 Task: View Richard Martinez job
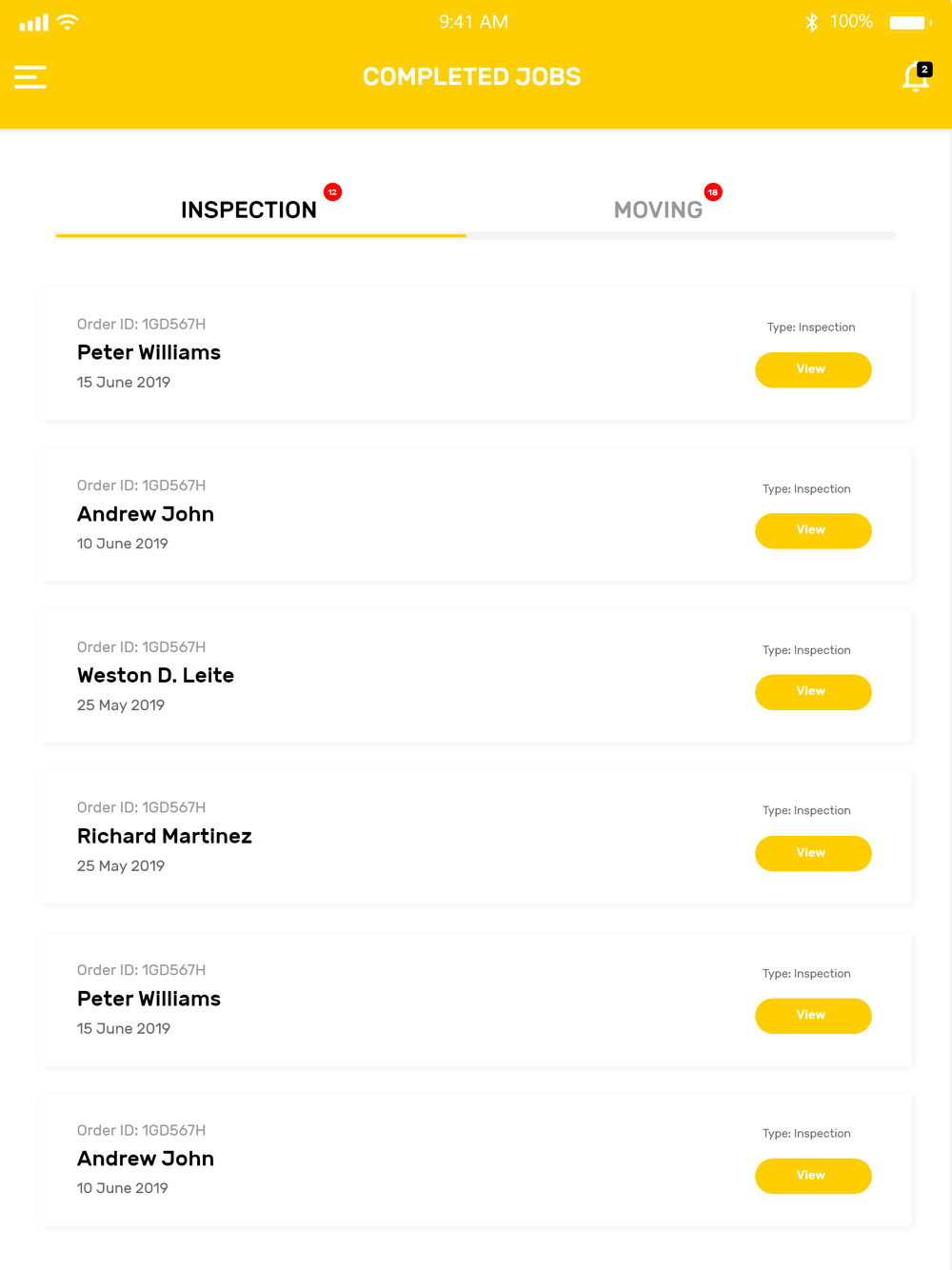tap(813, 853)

...

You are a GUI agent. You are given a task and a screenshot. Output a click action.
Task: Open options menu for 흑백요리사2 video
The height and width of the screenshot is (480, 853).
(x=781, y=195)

* **GIVEN TASK**
Rewrite the lines from the one with "You are a GUI" up to and including the one with "(x=781, y=195)", changing "click action" to "tap action" and keeping everything else the same.

* **FINISHED EXERCISE**
You are a GUI agent. You are given a task and a screenshot. Output a tap action.
Task: Open options menu for 흑백요리사2 video
The height and width of the screenshot is (480, 853).
(x=781, y=195)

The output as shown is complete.